10.7 Where possible, five of the ten Directors shall have their term end at each Annual General Meeting.
Nominating Committee
11.1 A Nominating Committee shall be appointed by the Board of Directors from among members of the Corporation, at least one month in advance of the Annual General Meeting of the Corporation, to organize a list of candidates for vacant positions on the Board of Directors, or those whose terms will end at the meeting. The Nominating Committee shall be chaired by a member of the Corporation appointed by the Board.
11.2 The Nominating Committee shall present its list of candidates at the Annual General Meeting. Only those who have consented to their nomination shall be recorded on the list. The list shall not include the name of any member of the Nominating Committee.
11.3 At the Annual General Meeting, the election for members of the Board of Directors shall be presided over by the person who has chaired the Nominating Committee or, if that person is not available, by a substitute member of the Committee appointed by the Board of Directors.
Books and Records
12. The Board of Directors is responsible for ensuring that all necessary books and records of the Corporation, required by its by-laws or by any applicable statute, are regularly and properly kept.
Expenditures
13. An accounting of all expenditures made in the name of the Corporation shall be presented to the Board of Directors for approval. Board members shall satisfy themselves that the expenditures have been properly made.
Fiscal Year
14. The fiscal year of the Corporation shall be from August 1 in each year to July 31 of the following year.
Execution of Documents
15.1 All by-laws of the Corporation shall be signed by the President and Secretary, or any two members of the Board of Directors so authorized by the Board.

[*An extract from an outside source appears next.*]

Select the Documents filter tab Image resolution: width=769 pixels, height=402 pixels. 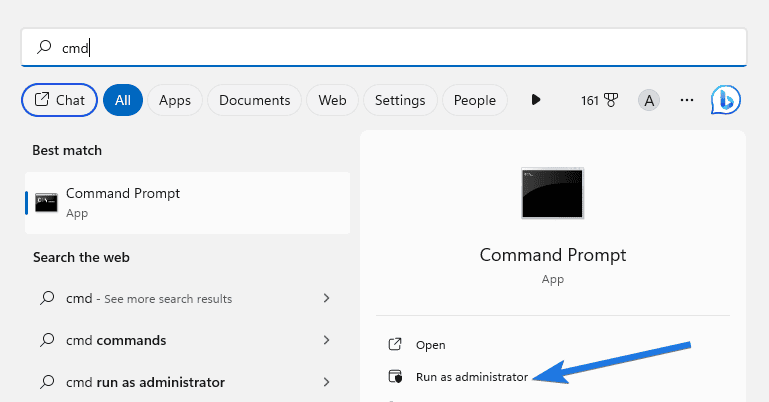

15.2 Except as outlined in Section 15.4, all contracts, including deeds, transfers and licences, which have been authorized by the Board of Directors may be signed on behalf of the Corporation by the President or Vice-President and Secretary, or any two members of the Board of Directors so authorized by the Board.
15.3 Except as outlined in Section 15.4, all cheques, bills of exchange or other orders for the payment of money, notes or other evidences of indebtedness issued in the name of the Corporation, shall be signed by the Treasurer and countersigned by the President, or in their absence by any two (2) Directors with signing authority.

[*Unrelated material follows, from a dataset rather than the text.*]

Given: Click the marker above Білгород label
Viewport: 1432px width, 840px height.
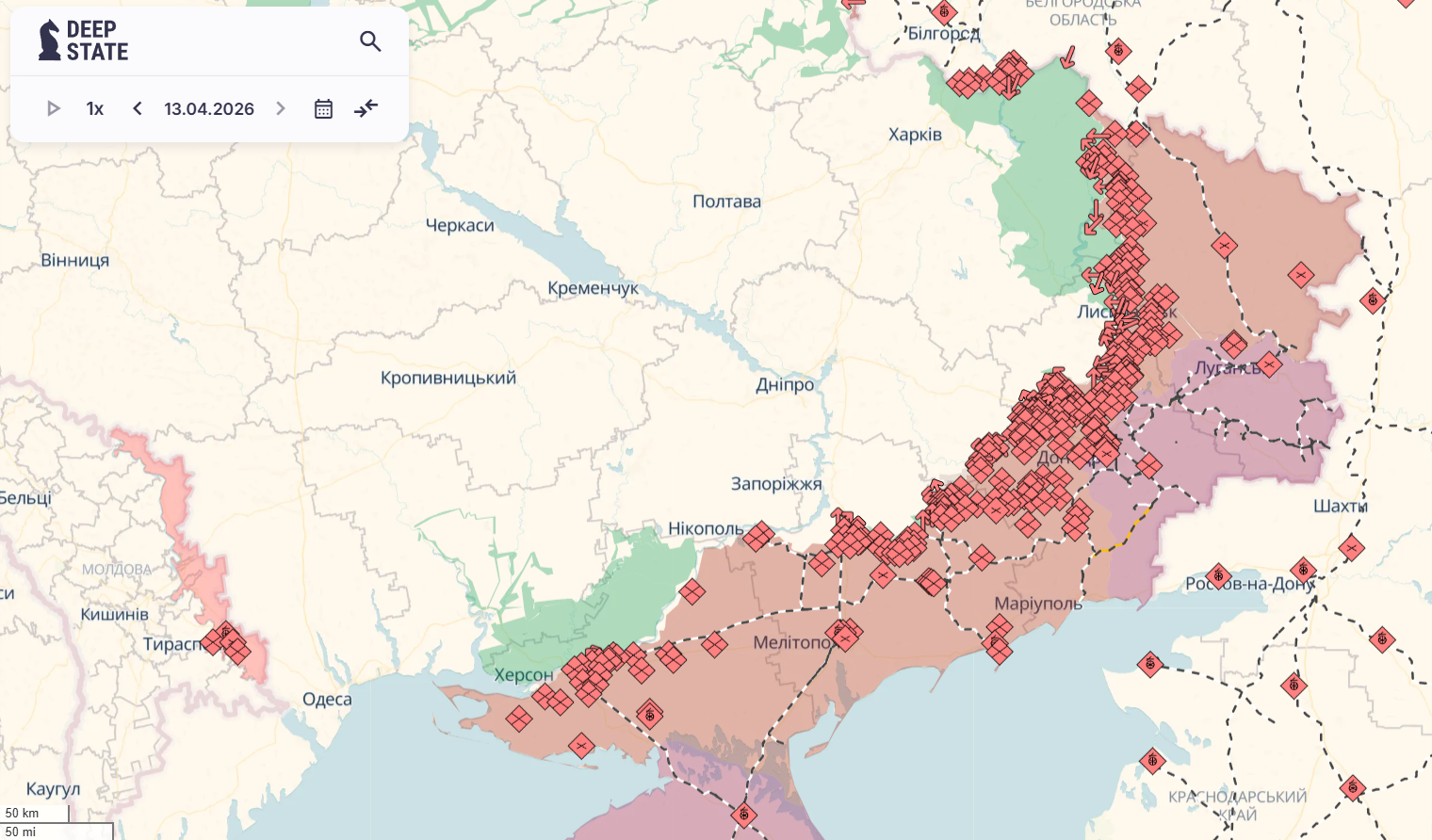Looking at the screenshot, I should pos(943,12).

15.4 Where a committee has been given an appropriation of funds by the Board of Directors as described in Section 6, any expenditure or commitment within that appropriation must be signed by at least two members of the committee, one of whom must be the member of the Board of Directors who is a member of that committee.

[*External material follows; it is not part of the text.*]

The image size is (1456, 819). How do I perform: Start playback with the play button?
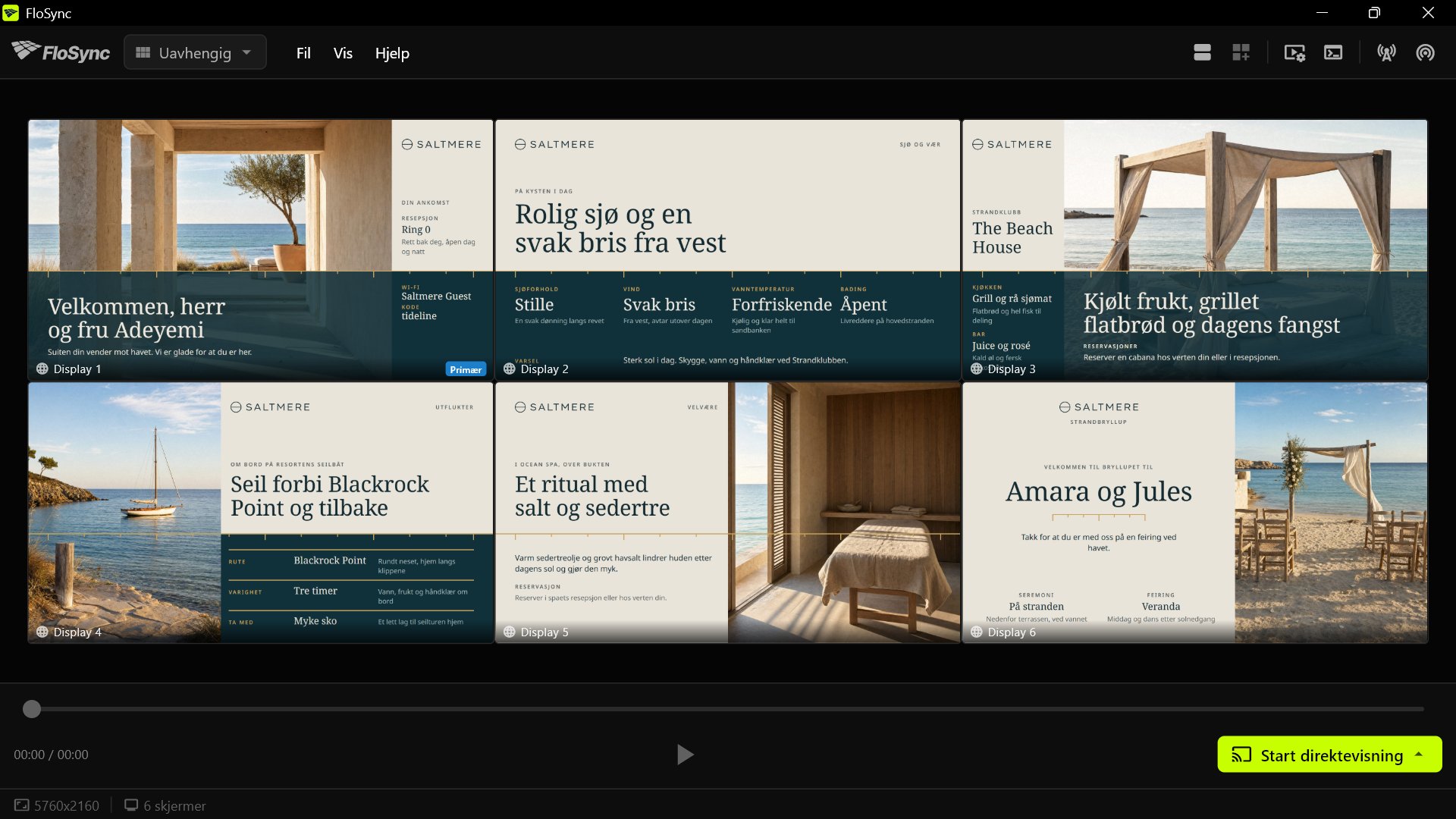click(x=685, y=755)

15.5 Membership cards, or other certificates of membership in the Corporation, shall be signed by the Chairperson of the Membership Committee, or any other person or persons authorized by the Board of Directors.
Amendment of By-laws
16. Any by-law of the Corporation may be amended at any general meeting of the Corporation provided that the amendment is proposed in writing by the Board of Directors, or is proposed by a member of the Corporation and given in writing to the Secretary, and provided that notice of the proposed amendment, and at least a general summary of the amendment, have been reasonably publicized in the area at least ten days in advance of the general meeting.
Dissolution of the Corporation
17. Upon dissolution of the Corporation, and after the payment of all debts and liabilities, the remaining property of the Corporation shall be distributed to charitable organizations whose objects are beneficial to the area described in Section 3.
RECORD OF AMENDMENTS
Accepted by the Board of Directors on the 2nd day of October, 2002.
Passed by the membership of the Corporation on the 23rd day of October, 2002.
Updates to bylaws 7.1 and 9.7 passed by the membership of the Corporation on the 1st day of October, 2014.
Updates to the name of the Corporation passed by the membership of the Corporation on the 2nd day of October, 2019.